Casa obscura, cozinha que não recebe a luz do Sol, rua plana e movimentada, corredor cinza e sem nem uma planta que nasça diretamente do solo (no máximo alguma planta estranha num vaso de barro marrom). Os fundos se dão para um enorme campo do bairro, com pequenas casas ao longe, outros campos mais longe ainda, torres de energia elétrica, o céu despencando do azul para o laranja.
E você se sente morta.
Ouve os gritos, risadas, pedaços de conversas dos que passam em frente à casa, você sente o frio do fim de tarde e ao mesmo tempo o calor do pôr do Sol.
Sua infância está mais viva do que nunca dentro de você, e fora também. Você se transformou numa das amigas de sua mãe que nunca mais viu (nem tornará a ver).
Compra produtos de limpeza na casa do pai de sua ex-professora, e de frente para a casa do vendedor você vê uma rua, onde havia aquele bar em que seu pai parava. Ao redor do bar algumas casas e mato e barranco. Os produtos de limpeza são do tipo que se usava nos anos ’90, aquele cheiro da sua infância, que é como uma foto quase em sépia, com aquelas famílias tão estranhas e aqueles sorrisos tão sinistros, cabelos engraçados, histórias pra contar.

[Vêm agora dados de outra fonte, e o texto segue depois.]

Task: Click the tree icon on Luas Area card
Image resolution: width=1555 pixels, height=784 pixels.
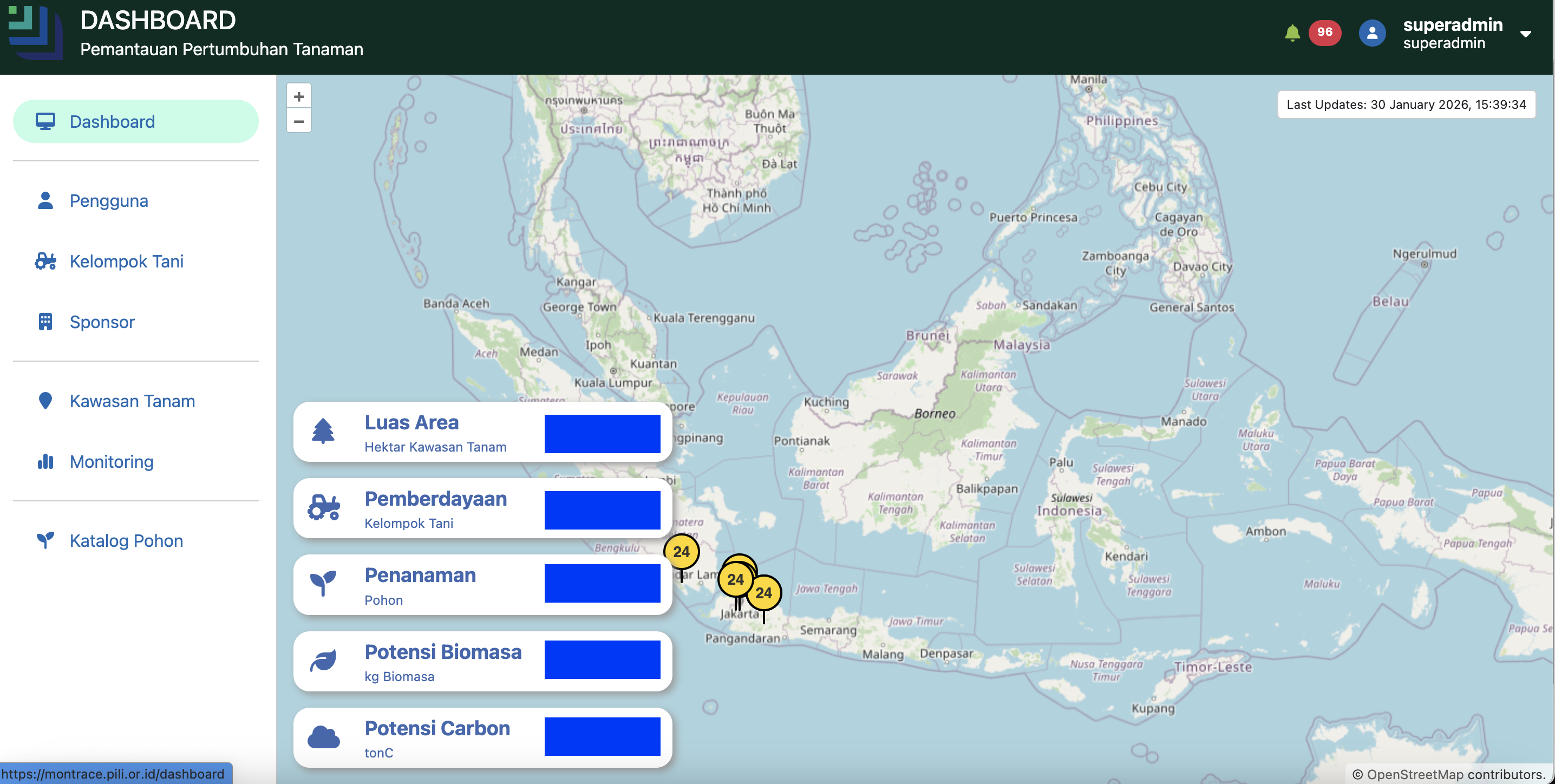Action: [324, 431]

Você olha para as torres de energia e se vê na estrada, se vê longe dali, em um lugar que também não é bom, e você só quer gritar e se despir de si mesma.
Vira para seu quintal e imagina crianças brincando ali, e quanto mais você pensa, mais volta no tempo, e mais dói, mais vive de seu passado. Não que ele fosse ruim, mas são coisas como de outra vida, sensações pesadas que mais ninguém percebe, mais ninguém entende. Nesse quintal você se vê criança, com outras crianças, não querendo estar junto delas, não querendo estar fora de sua casa. É o pôr do Sol. O pôr do Sol é como a morte. A morte deste dia, destas horas, destes momentos.
Você não quer estar ali nem com a pessoa mais amorosa do mundo, você só quer fugir, mas esse lugar te faz pensar que nenhum lugar deste mundo é seguro e suficiente para te satisfazer. É uma jaula, uma prisão, ou pior: um cômodo de concreto sem janelas, portas, frestas, brechas. É um cubo que te sufoca e te incapacita de se mexer.

Uma cama de casal que não te deixa dormir, a respiração do outro que entra quente pelo seu nariz como fogo e queima-te por dentro. Você só quer chorar e gritar, por mais que o ame, por mais que ele seja bom para você e te faça carinhos e cafunés.
Quer ir para essa estrada de campos estéreis e torres de energia elétrica que são sua única companhia. Você se vê passando por elas, e elas, mesmo paradas acenam pra você. Você sente saudades, sim. Você é humana. Mas se sente livre, sem passado ou futuro, o que importa é o agora. Você não quer que essa estrada acabe nunca, você não quer ver civilização, você quer morrer dirigindo este carro (mas você não está dirigindo, você está flutuando como se estivesse sendo guiada por um motorista invisível, num automóvel invisível. Seus cabelos ao vento e tudo o que você vê é aquela camada marrom das fotos antigas, aquele cheiro de passado que te acompanha, mas que não te sufoca. Porque você é dona do seu rumo, e nada te faz voltar por esse caminho. NADA.